**EXCERPT**.

Dynamic RAT selection for multiple calls in heterogeneous wireless networks using group decision-making technique
Introduction
Joint radio resource management (JRRM) has been proposed for efficient radio resource utilization and enhanced QoS provisioning in heterogeneous wireless networks (HWNs), and a number of JRRM algorithms have been developed for HWNs [1], [2], [3]. The radio access technology (RAT) selection algorithm is one of the JRRM algorithms. The purpose of a RAT selection algorithm is to select the most suitable RAT for an incoming call in an HWN. Fig. 1 illustrates the problem of RAT selection for a single call in HWNs.
A number of RAT-selection algorithms have been proposed in the literature and these algorithms can be classified as single-criterion or multi-criteria RAT-selection algorithms. Single-criterion RAT selection algorithms use a single criterion for RAT selection whereas multi-criteria RAT selection algorithms use two or more criteria for RAT selection. Multi-criteria RAT-selection algorithms have been shown to be more efficient than single-criterion RAT selection algorithm. Thus much effort has been concentrated on developing multi-criteria RAT selection algorithms for HWNs [1], [3], [4], [5], [6], [7].
In [1], Giupponi and Pérez-Romero proposed a JRRM algorithm based on fuzzy neural approach for selecting the most appropriate RAT for an incoming call in HWNs.
In [3], Alkhawlani and Hussein proposed an intelligent RAT-selection algorithm for next generation wireless networks. The proposed algorithm uses a combined parallel fuzzy logic control and multi-criteria decision-making technique to select the most appropriate RAT for an incoming call in HWNs.
In [4], Zhang proposed a fuzzy multiple attribute decision-making (MADM) RAT-selection algorithm that uses fuzzy logic to represent imprecise information of some RAT-selection criteria. The fuzzy MADM method operates in two steps. The first step is to convert the imprecise fuzzy variables to crisp numbers. The second step is to use classical MADM technique to determine the ranking order of the candidate networks. The highest-ranking RAT is then selected for the call.

**EXERCISE TASKS**.
A. Rewrite the part of the RAT-selection introduction between "In [1], Giupponi" and "select the most appropriate RAT for an incoming call in HWNs.", inclusive, putting "arriving call" wherever "incoming call" appears.
B. Name every researcher the RAT-selection introduction mentions by surname.
C. Based on the RAT-selection introduction, does each statement hold? Answer yes or no and quote the words that decide it.
(i) Zhang's fuzzy MADM method operates in three steps.
(ii) Multi-criteria RAT-selection algorithms have been shown to be more efficient than single-criterion ones.
(iii) The algorithm by Alkhawlani and Hussein pairs parallel fuzzy logic control with a multi-criteria decision-making technique.

**INFORMATION SUPPLIED**.
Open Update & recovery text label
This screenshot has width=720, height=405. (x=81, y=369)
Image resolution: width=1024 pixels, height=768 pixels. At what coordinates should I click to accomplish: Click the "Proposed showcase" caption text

**OUTPUTS FOR THE TASKS**.
A.
In [1], Giupponi and Pérez-Romero proposed a JRRM algorithm based on fuzzy neural approach for selecting the most appropriate RAT for an arriving call in HWNs.
In [3], Alkhawlani and Hussein proposed an intelligent RAT-selection algorithm for next generation wireless networks. The proposed algorithm uses a combined parallel fuzzy logic control and multi-criteria decision-making technique to select the most appropriate RAT for an arriving call in HWNs.

B. Giupponi, Pérez-Romero, Alkhawlani, Hussein, Zhang

C.
(i) No: "The fuzzy MADM method operates in two steps."
(ii) Yes: "Multi-criteria RAT-selection algorithms have been shown to be more efficient than single-criterion RAT selection algorithm."
(iii) Yes: "uses a combined parallel fuzzy logic control and multi-criteria decision-making technique"